Although results of this study are promising, one should be careful to interpret the data obtained from this study. The main limitation of this study was that since it was a pilot study, it had a small sample size. Therefore, further studies with larger sample size are necessary to generalize the results of this study. The other limitation was that the inactivation of viruses with the UV-C method was not tested within the frame of this study. Future studies investigating the efficacy of different application times of the same method and different UV-systems on virus inactivation are needed to apply this technique for decontamination in the field.
Conclusions
This study shows that decontaminated face masks can be used to train SARS-CoV-2 detection dogs.

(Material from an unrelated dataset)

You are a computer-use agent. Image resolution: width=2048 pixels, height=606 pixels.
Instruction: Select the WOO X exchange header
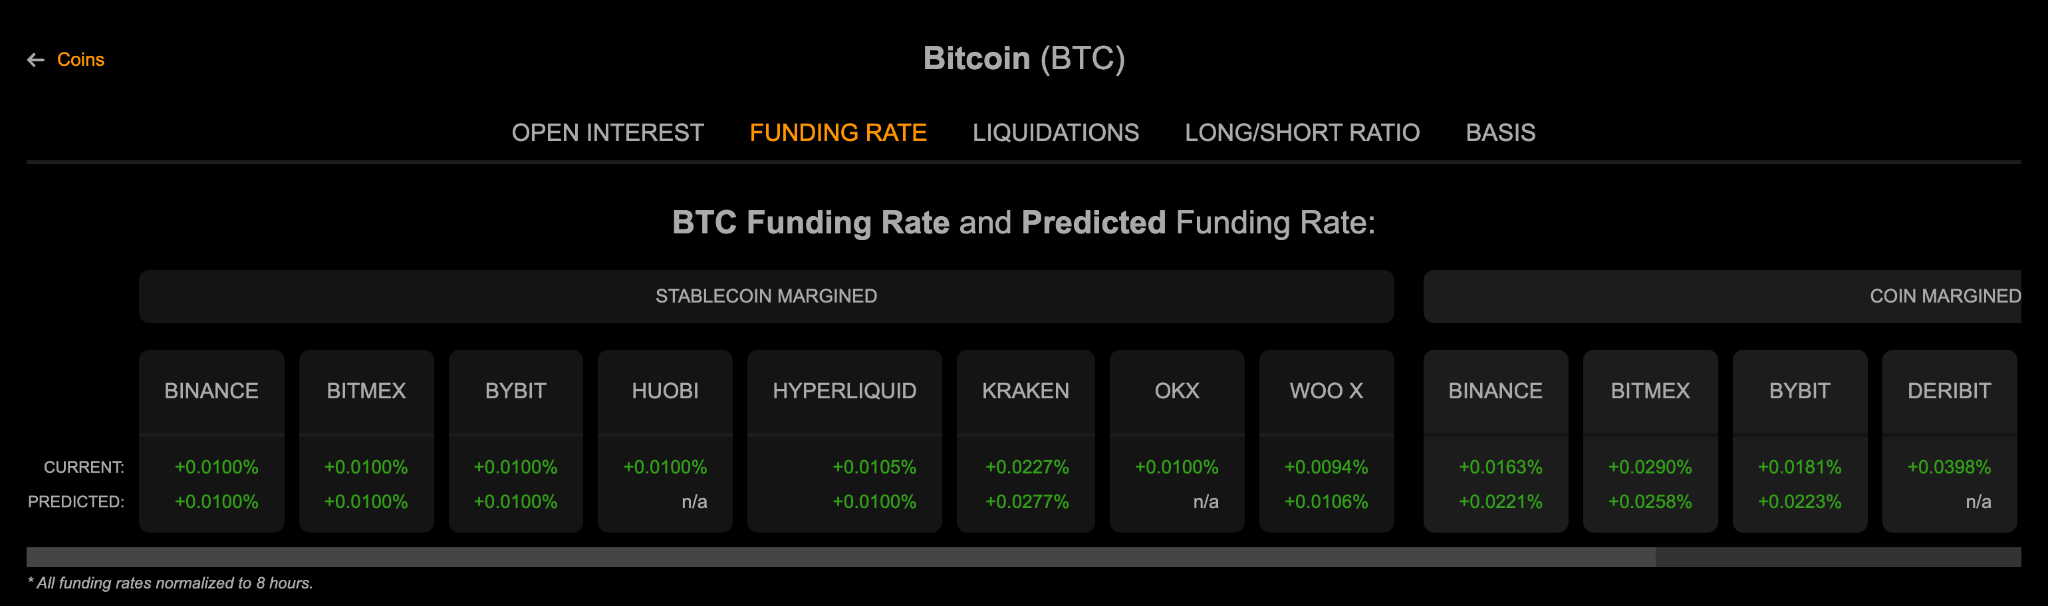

Storage and UV light can be used to inactivate viruses in samples before training. UV light can also be used as a fast inactivation method in the field. The findings of this study are important to attract attention to safety practices while training dogs to detect infectious diseases which have zoonotic potential.
Authorship statement
The idea for the paper was conceived by Y.S.D. The design for sample collection and introduction were planned and applied by Y.S.D, G.K., A.D.H., H.O., M.A., N.I., H.C., F.E, I.S., and A.O. The inactivation procedure for SARS-CoV-2 was planned and applied by Y.S.D, B. S., G.K., A.D.H., H.O., E.O., D.A. and A. O. The inactivation procedure for M. tuberculosis was planned by B.S, B. B., and I.S. The analysis for M. tuberculosis was conducted by B.S and B. B. The training procedure was designed by Y.S.D, G.G.P., B.S., S.I., D.A., and T.O. The experiments with dogs were performed by B.S., G.K., T.O, H.O., and D.A., and supervised by Y.S.D. The data were analyzed by Y.S.D, E.O., and S.I. The paper (original draft) was written by Y.S.D, B.S., G.K., H.O., and B.S. The paper was reviewed and edited by A.D.H., G.G.P, and A.O. The final article was approved by all authors.
Acknowledgments
This study was supported by the Turkish Scientific and Technological Research Council (Project number: 128O198). The authors express their gratitude to the Republic of Turkey Ministry of Interior Gendarmerie Commando Special Operations Command for their technical support. Authors are thankful to Yusuf Ziyaddin Cavlak (Gendarmerie Commando Special Public Security Commander Brigadier), Faruk Kasar (Gendarmerie Commando Special Public Security Deputy Commander), Mehmet Gördü (Gendarmerie Senior Sergeant Canine Unit Company Commander), Hakan Gül (Gendarmerie Sergeant, Dog handler), Cansu Koru and Simge Yazan for their valuable inputs and support to this study.
Conflict of Interest
The authors declare no conflict of interest.